[Data extracted from a collection]
........
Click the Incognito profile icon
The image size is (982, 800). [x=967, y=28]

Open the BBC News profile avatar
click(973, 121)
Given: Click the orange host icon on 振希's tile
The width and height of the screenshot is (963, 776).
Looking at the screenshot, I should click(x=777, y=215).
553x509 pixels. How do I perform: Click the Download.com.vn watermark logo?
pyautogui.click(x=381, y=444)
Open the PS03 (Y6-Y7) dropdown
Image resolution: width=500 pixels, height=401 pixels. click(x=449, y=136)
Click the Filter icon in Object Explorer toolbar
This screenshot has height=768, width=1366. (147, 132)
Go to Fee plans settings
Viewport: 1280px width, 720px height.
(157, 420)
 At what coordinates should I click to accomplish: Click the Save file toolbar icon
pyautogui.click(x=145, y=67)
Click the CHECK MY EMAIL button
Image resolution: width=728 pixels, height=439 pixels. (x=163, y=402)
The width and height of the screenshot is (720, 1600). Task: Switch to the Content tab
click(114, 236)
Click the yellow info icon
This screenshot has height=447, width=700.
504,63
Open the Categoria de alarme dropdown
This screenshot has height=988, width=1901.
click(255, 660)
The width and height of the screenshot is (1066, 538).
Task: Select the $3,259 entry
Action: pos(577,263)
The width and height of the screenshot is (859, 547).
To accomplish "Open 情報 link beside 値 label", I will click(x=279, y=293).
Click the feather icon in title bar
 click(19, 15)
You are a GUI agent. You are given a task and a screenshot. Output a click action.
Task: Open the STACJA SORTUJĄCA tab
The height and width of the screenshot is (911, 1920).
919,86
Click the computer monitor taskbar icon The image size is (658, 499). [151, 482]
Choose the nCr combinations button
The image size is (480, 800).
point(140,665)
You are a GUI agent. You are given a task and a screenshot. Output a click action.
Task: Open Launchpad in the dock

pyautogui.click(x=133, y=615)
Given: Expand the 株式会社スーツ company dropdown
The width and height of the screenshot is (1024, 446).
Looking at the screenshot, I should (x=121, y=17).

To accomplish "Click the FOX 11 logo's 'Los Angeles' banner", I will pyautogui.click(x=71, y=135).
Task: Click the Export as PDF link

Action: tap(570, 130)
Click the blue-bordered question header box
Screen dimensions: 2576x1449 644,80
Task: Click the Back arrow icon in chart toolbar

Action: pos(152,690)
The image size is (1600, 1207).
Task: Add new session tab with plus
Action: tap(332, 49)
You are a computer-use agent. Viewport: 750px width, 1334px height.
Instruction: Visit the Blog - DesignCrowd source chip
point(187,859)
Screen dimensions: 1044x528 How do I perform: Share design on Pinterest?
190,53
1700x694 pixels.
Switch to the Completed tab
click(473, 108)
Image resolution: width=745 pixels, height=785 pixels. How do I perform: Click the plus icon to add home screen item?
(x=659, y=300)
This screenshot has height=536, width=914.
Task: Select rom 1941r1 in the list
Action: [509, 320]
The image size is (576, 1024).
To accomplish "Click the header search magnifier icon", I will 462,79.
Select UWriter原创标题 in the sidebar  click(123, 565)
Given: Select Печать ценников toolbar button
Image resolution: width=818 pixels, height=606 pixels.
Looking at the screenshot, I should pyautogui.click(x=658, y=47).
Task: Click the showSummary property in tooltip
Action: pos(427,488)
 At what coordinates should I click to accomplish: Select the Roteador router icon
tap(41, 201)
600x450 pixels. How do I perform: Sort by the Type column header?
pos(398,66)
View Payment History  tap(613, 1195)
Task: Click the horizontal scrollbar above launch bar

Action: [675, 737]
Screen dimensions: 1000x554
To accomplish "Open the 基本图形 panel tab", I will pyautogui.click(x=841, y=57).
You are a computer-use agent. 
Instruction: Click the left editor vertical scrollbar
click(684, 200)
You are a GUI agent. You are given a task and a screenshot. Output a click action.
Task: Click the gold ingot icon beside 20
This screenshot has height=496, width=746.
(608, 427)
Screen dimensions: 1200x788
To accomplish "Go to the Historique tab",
........
◆ Task goal
Copy each line of the data exactly, leaving nothing out.

◆ Response to the task
Click the Incognito profile icon
The image size is (982, 800). [x=967, y=28]

Open the BBC News profile avatar
click(973, 121)
Given: Click the orange host icon on 振希's tile
The width and height of the screenshot is (963, 776).
Looking at the screenshot, I should click(x=777, y=215).
553x509 pixels. How do I perform: Click the Download.com.vn watermark logo?
pyautogui.click(x=381, y=444)
Open the PS03 (Y6-Y7) dropdown
Image resolution: width=500 pixels, height=401 pixels. click(x=449, y=136)
Click the Filter icon in Object Explorer toolbar
This screenshot has height=768, width=1366. (147, 132)
Go to Fee plans settings
Viewport: 1280px width, 720px height.
(157, 420)
 At what coordinates should I click to accomplish: Click the Save file toolbar icon
pyautogui.click(x=145, y=67)
Click the CHECK MY EMAIL button
Image resolution: width=728 pixels, height=439 pixels. (x=163, y=402)
The width and height of the screenshot is (720, 1600). Task: Switch to the Content tab
click(114, 236)
Click the yellow info icon
This screenshot has height=447, width=700.
504,63
Open the Categoria de alarme dropdown
This screenshot has height=988, width=1901.
click(255, 660)
The width and height of the screenshot is (1066, 538).
Task: Select the $3,259 entry
Action: pos(577,263)
The width and height of the screenshot is (859, 547).
To accomplish "Open 情報 link beside 値 label", I will click(x=279, y=293).
Click the feather icon in title bar
 click(19, 15)
You are a GUI agent. You are given a task and a screenshot. Output a click action.
Task: Open the STACJA SORTUJĄCA tab
The height and width of the screenshot is (911, 1920).
919,86
Click the computer monitor taskbar icon The image size is (658, 499). [151, 482]
Choose the nCr combinations button
The image size is (480, 800).
point(140,665)
You are a GUI agent. You are given a task and a screenshot. Output a click action.
Task: Open Launchpad in the dock

pyautogui.click(x=133, y=615)
Given: Expand the 株式会社スーツ company dropdown
The width and height of the screenshot is (1024, 446).
Looking at the screenshot, I should (x=121, y=17).

To accomplish "Click the FOX 11 logo's 'Los Angeles' banner", I will pyautogui.click(x=71, y=135).
Task: Click the Export as PDF link

Action: tap(570, 130)
Click the blue-bordered question header box
Screen dimensions: 2576x1449 644,80
Task: Click the Back arrow icon in chart toolbar

Action: pos(152,690)
The image size is (1600, 1207).
Task: Add new session tab with plus
Action: tap(332, 49)
You are a computer-use agent. Viewport: 750px width, 1334px height.
Instruction: Visit the Blog - DesignCrowd source chip
point(187,859)
Screen dimensions: 1044x528 How do I perform: Share design on Pinterest?
190,53
1700x694 pixels.
Switch to the Completed tab
click(473, 108)
Image resolution: width=745 pixels, height=785 pixels. How do I perform: Click the plus icon to add home screen item?
(x=659, y=300)
This screenshot has height=536, width=914.
Task: Select rom 1941r1 in the list
Action: [509, 320]
The image size is (576, 1024).
To accomplish "Click the header search magnifier icon", I will 462,79.
Select UWriter原创标题 in the sidebar  click(123, 565)
Given: Select Печать ценников toolbar button
Image resolution: width=818 pixels, height=606 pixels.
Looking at the screenshot, I should pyautogui.click(x=658, y=47).
Task: Click the showSummary property in tooltip
Action: pos(427,488)
 At what coordinates should I click to accomplish: Select the Roteador router icon
tap(41, 201)
600x450 pixels. How do I perform: Sort by the Type column header?
pos(398,66)
View Payment History  tap(613, 1195)
Task: Click the horizontal scrollbar above launch bar

Action: [675, 737]
Screen dimensions: 1000x554
To accomplish "Open the 基本图形 panel tab", I will pyautogui.click(x=841, y=57).
You are a computer-use agent. 
Instruction: Click the left editor vertical scrollbar
click(684, 200)
You are a GUI agent. You are given a task and a screenshot. Output a click action.
Task: Click the gold ingot icon beside 20
This screenshot has height=496, width=746.
(608, 427)
Screen dimensions: 1200x788
To accomplish "Go to the Historique tab",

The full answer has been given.